Reaction No. 2: Colleges and universities are mission-driven, and the sorts of innovations that ed-tech executives proselytize may not align with an institution's core values.

The solutions to the funding, demographic and cost challenges colleges and universities face are often framed by ed tech around agility and adaptability. If schools could just make their offerings less expensive and more job-focused, then everything would be OK.

While there is undoubtedly merit in critical analysis of how colleges and universities are structured, this analysis should be tempered by a recognition that nonprofit postsecondary institutions do not operate as businesses. These are mission-driven organizations devoted to providing both educational opportunities and to expanding knowledge.

It would be (relatively) easy for most schools to redesign their offerings to benefit those students with the greatest access to resources. Goals around equity and access, however, are privileged over objectives related to efficiency. An institutional innovation may benefit some students -- and perhaps help a school's bottom line -- but it may also leave behind many of the students that the school currently serves.

None of this is to say that ed-tech executives like Dan Rosensweig should not be taking a critical stance on our higher education system. They should be speaking out. We need to be talking about the roles that all of us can play in supporting the most fragile of colleges and universities.
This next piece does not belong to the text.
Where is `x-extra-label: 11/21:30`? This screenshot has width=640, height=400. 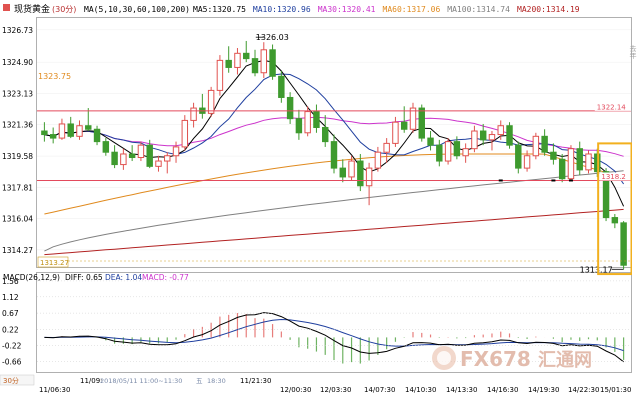
x-extra-label: 11/21:30 is located at coordinates (256, 381).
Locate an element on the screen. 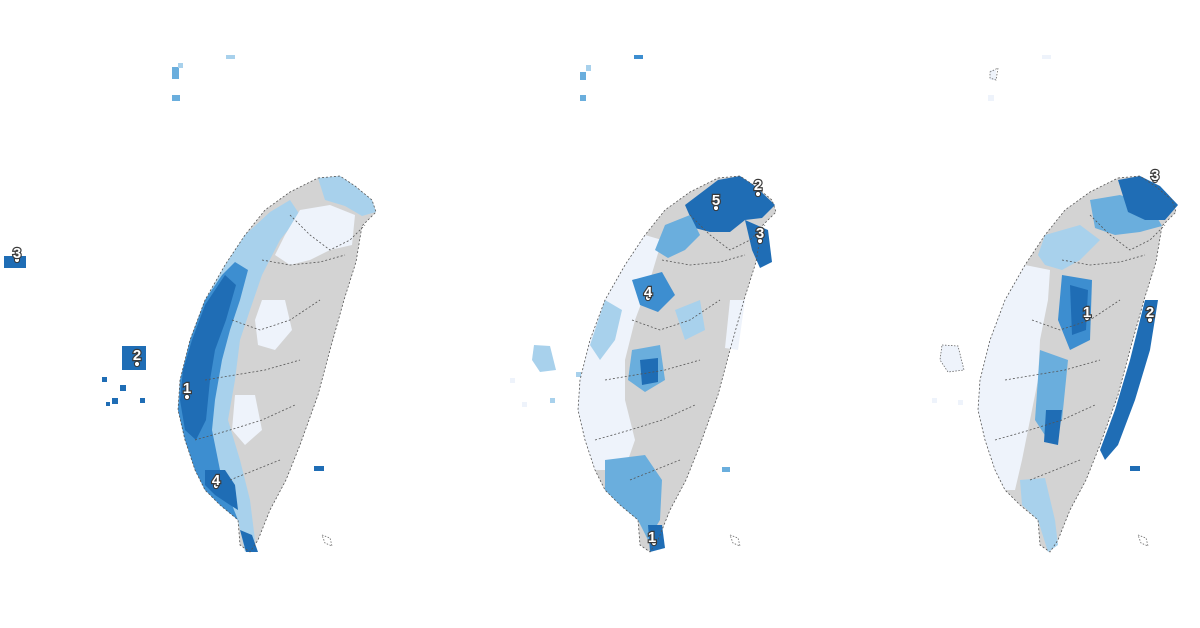 The width and height of the screenshot is (1200, 628). marker-label: 5 is located at coordinates (716, 200).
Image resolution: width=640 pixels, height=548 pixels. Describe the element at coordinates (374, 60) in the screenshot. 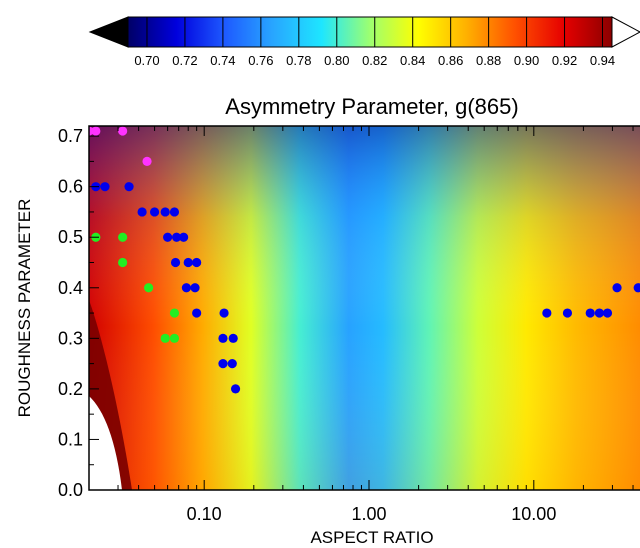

I am saying that we need to find a way where we are not talking past one another. This different sort of conversation can start with an appreciation of how academics understand the role of their institutions and recognize the external challenges of funding and demographics that almost every school now faces.

For ed-tech executives, a better stance may be to position themselves as students of higher education rather than experts with the answers to all of higher ed's problems.

As the saying goes, "Less certainty. More inquiry."